The results presented at the III Fermi symposium in Rome reflected, in particular, what a magnificent instrument the Fermi LAT is for observing active galactic nuclei and pulsars. The 2 source catalogue 2FGL was presented and will soon be released with 1888 sources. Much attention was given to the blazar 3C454.3 which has been monitored since the launch and has undergone a series of very bright outbursts. The multiwavelength analysis by Stefan Larsson revealed a far more complex behaviour than expected in the simple picture we had of AGN jets before the launch of Fermi. The discovery of spectral breaks at GeV energies was nicely interpreted by the former Stockholm astronomer Juri Poutanen and collaborators as a result of gamma-ray absorption via photon-photon pair production on He II Lyman recombination continuum and lines within the broad-line region.
It was also made clear that all models we have for description of the high energy emission around pulsars are, more or less, wrong. Fermi has told us for certain that the emission is from high altitudes in the outer magnetosphere; Fermi has killed the polar cap model and the classical TPC, while the other models are in need of modifications. The soon to be launched PoGOLite experiment will give us important new information on the high energy emission from the Crab pulsar by observing the complementary polarisation of the X and gamma-rays.
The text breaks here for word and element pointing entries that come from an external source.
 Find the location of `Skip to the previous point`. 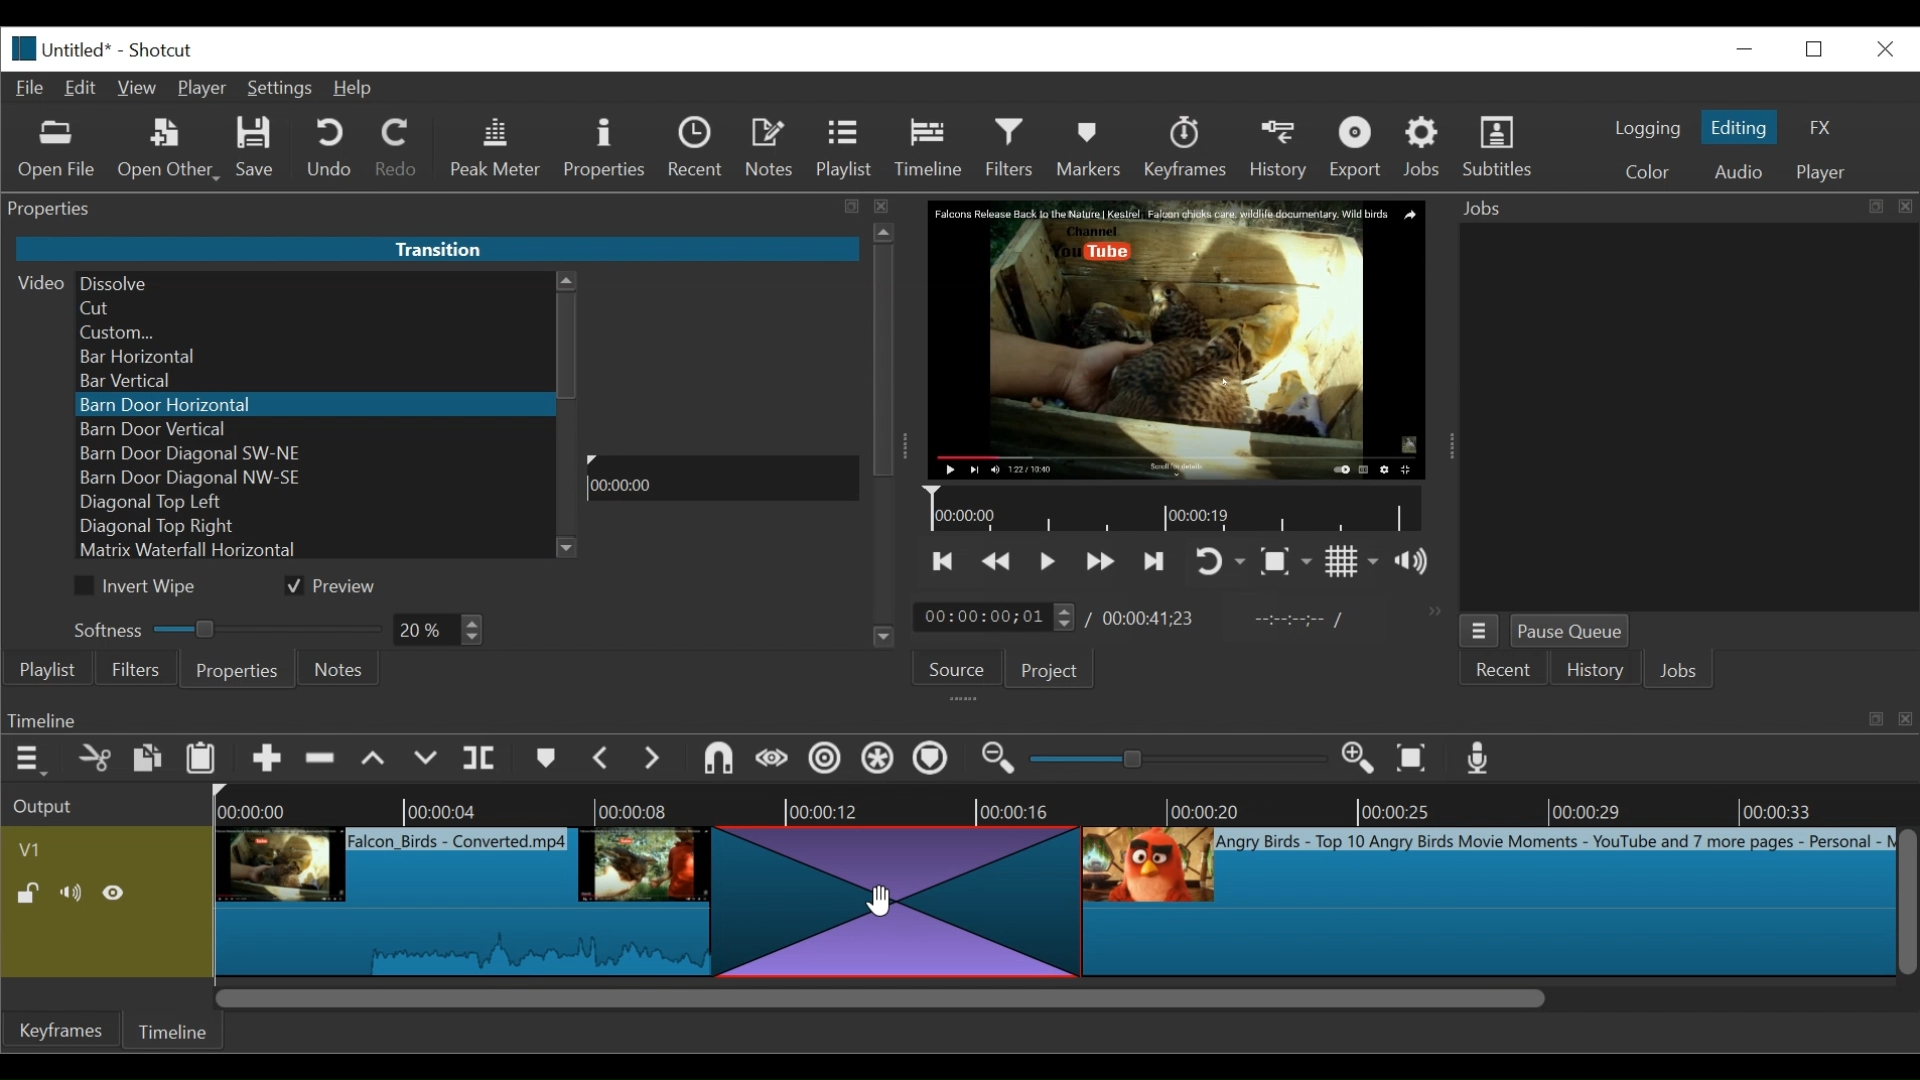

Skip to the previous point is located at coordinates (941, 563).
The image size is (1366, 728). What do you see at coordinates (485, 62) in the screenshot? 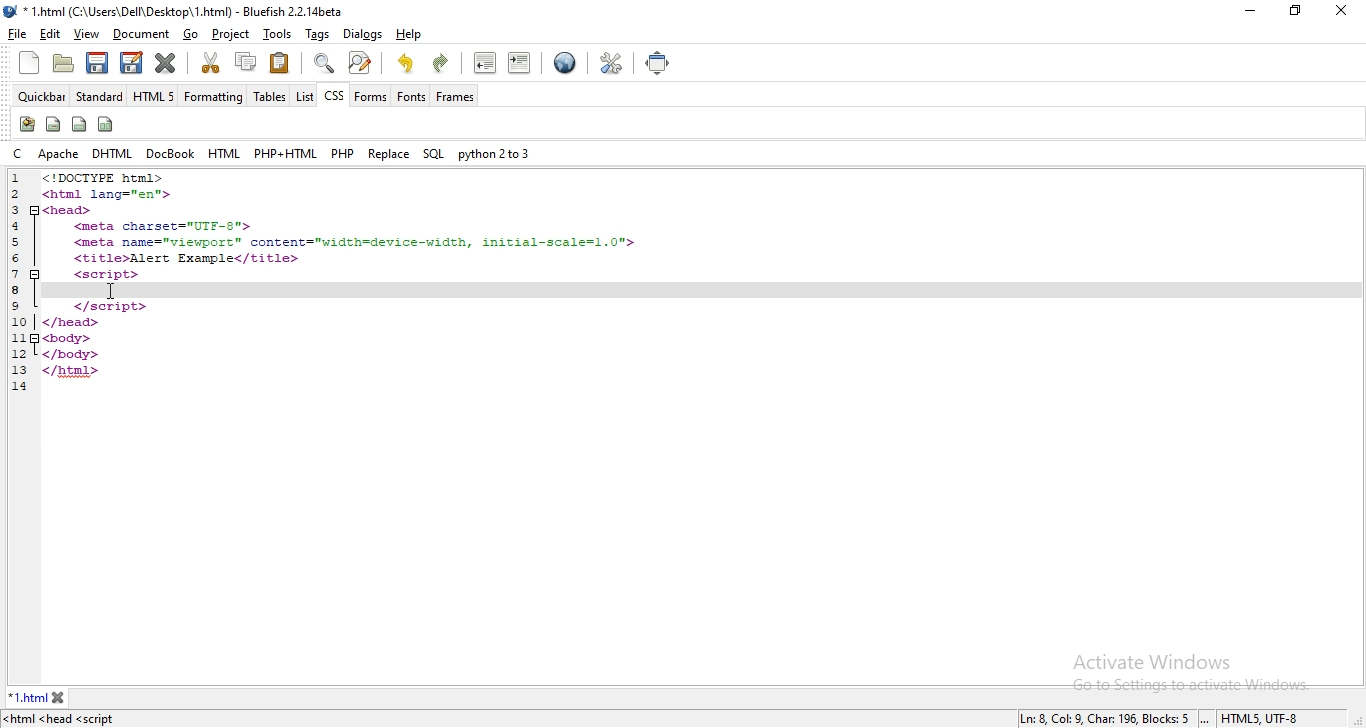
I see `unindent` at bounding box center [485, 62].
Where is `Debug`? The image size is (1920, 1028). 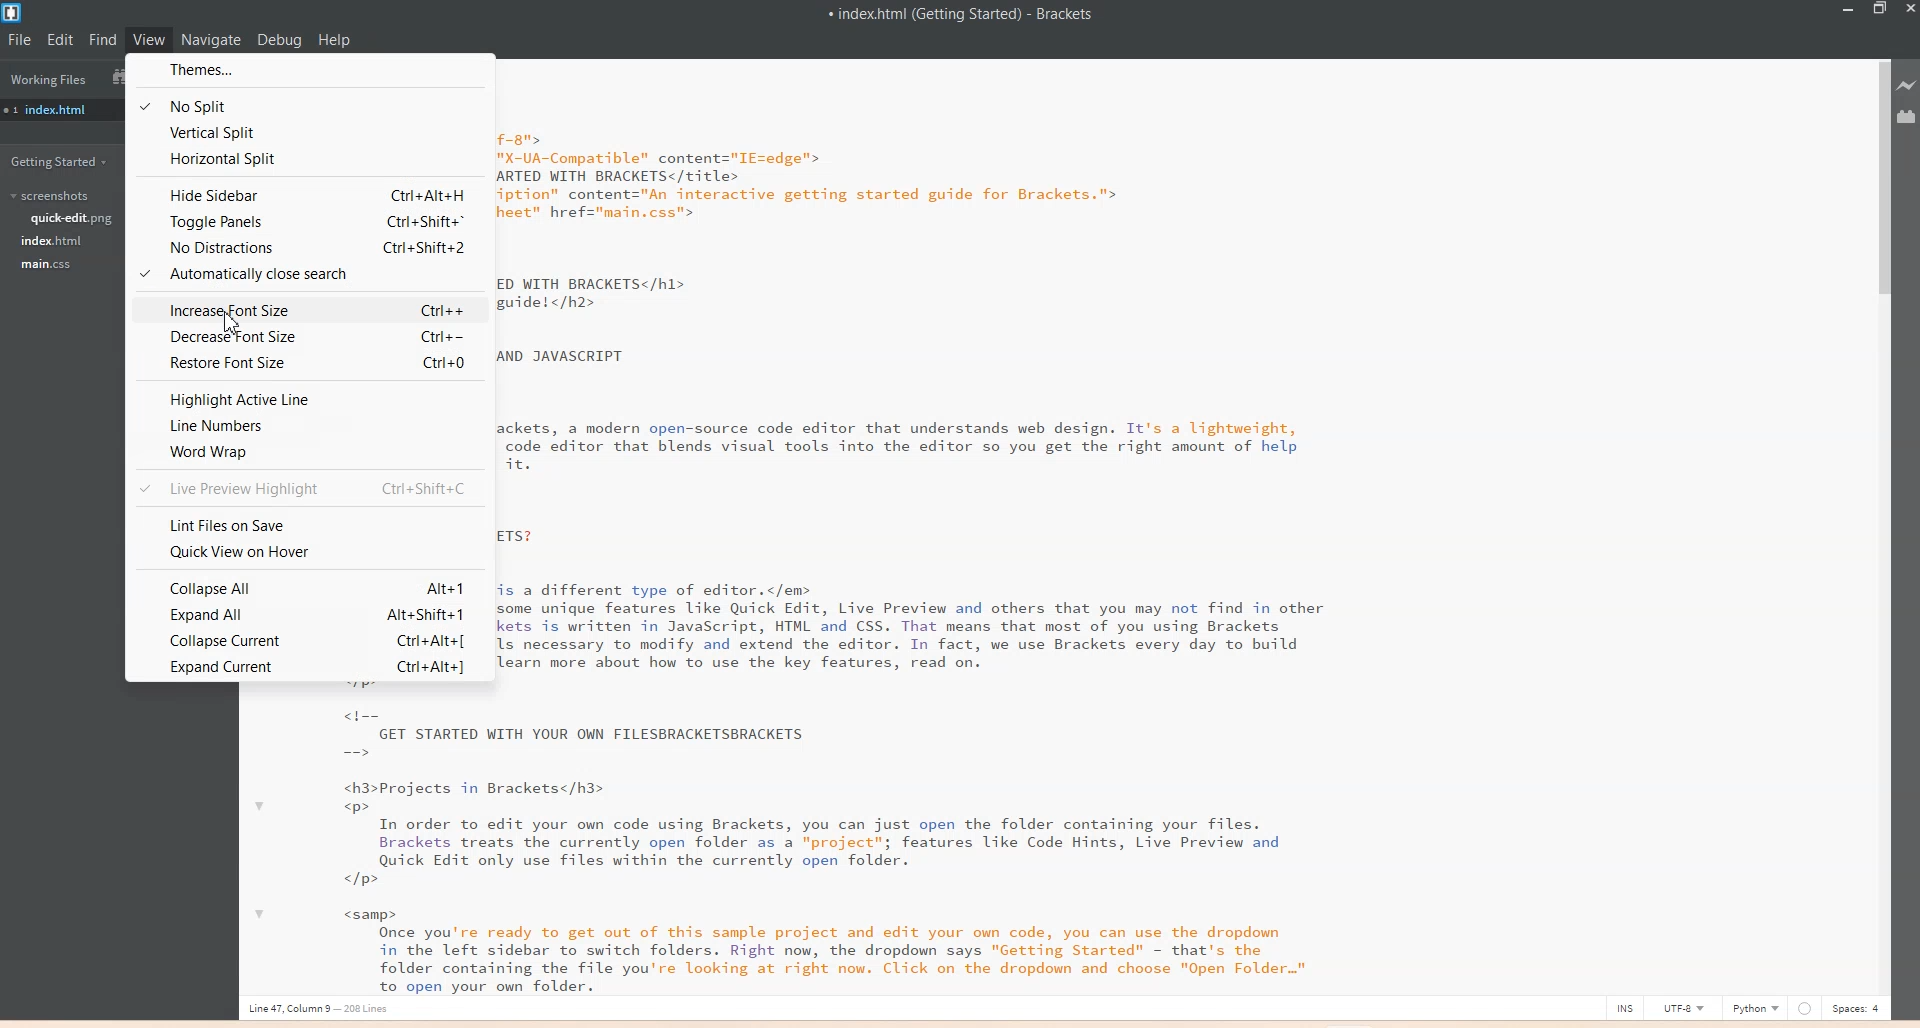
Debug is located at coordinates (280, 40).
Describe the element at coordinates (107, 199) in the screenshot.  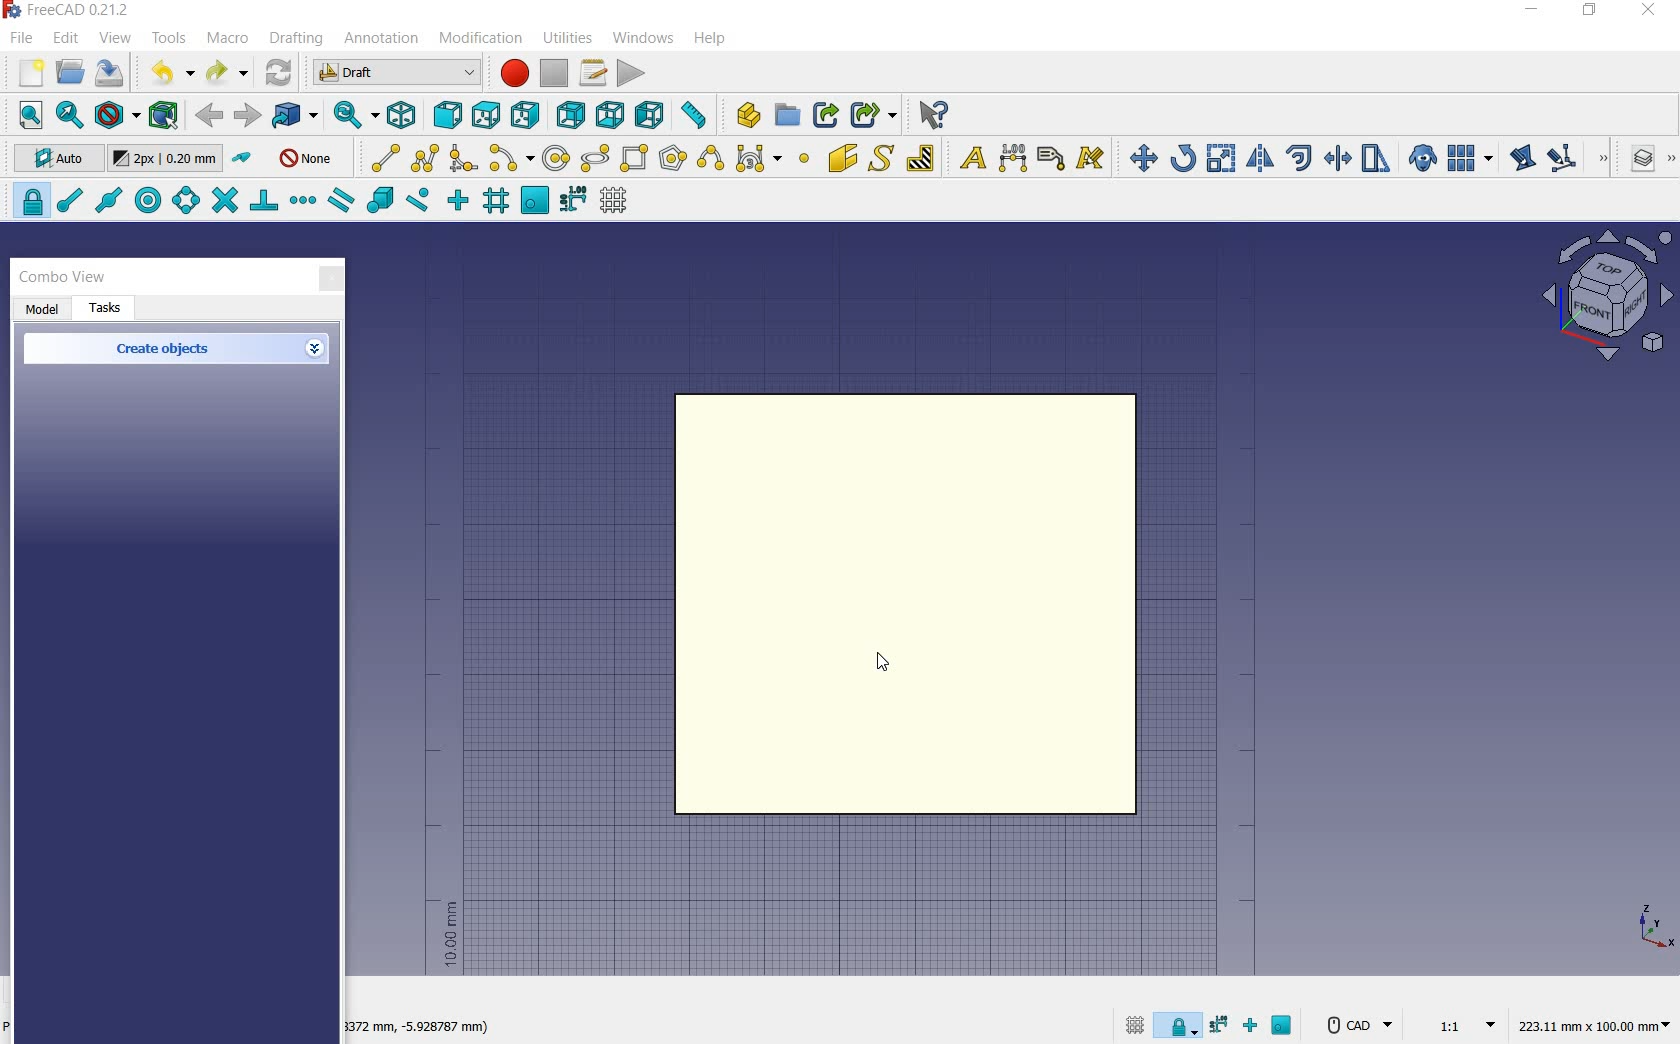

Similarily, the observations of gamma-ray bursts made by Fermi does not fit into any of the frameworks of existing models and we have to re-address the questions that we thought to have been solved. In particular, it is clear that multiple spectral components are present in the spectra and high energy cutoff also exist. Tanja Nymark presented a paper on the behaviour of the photospheric emission component in GRBs, observed by the gamma-ray bursts monitor on Fermi, and argued for the existence of subphotospheric dissipation.
The most important announcement at the conference was probably the VERITAS detection of a pulsed signal from the Crab pulsar at energies larger than 120 GeV at a 6 sigma level. This is the first detection of a pulsar in energies above 100 GeV and shows interestingly that there is now spectral cut off in the high energy spectrum of the Crab nebula. Moreover these observations again show us that the emission must come from a height of at least 10 stellar radii and that the emission at these energies cannot be from curvature radiation.
Finally, Fermi is also noticing that the Sun is waking up!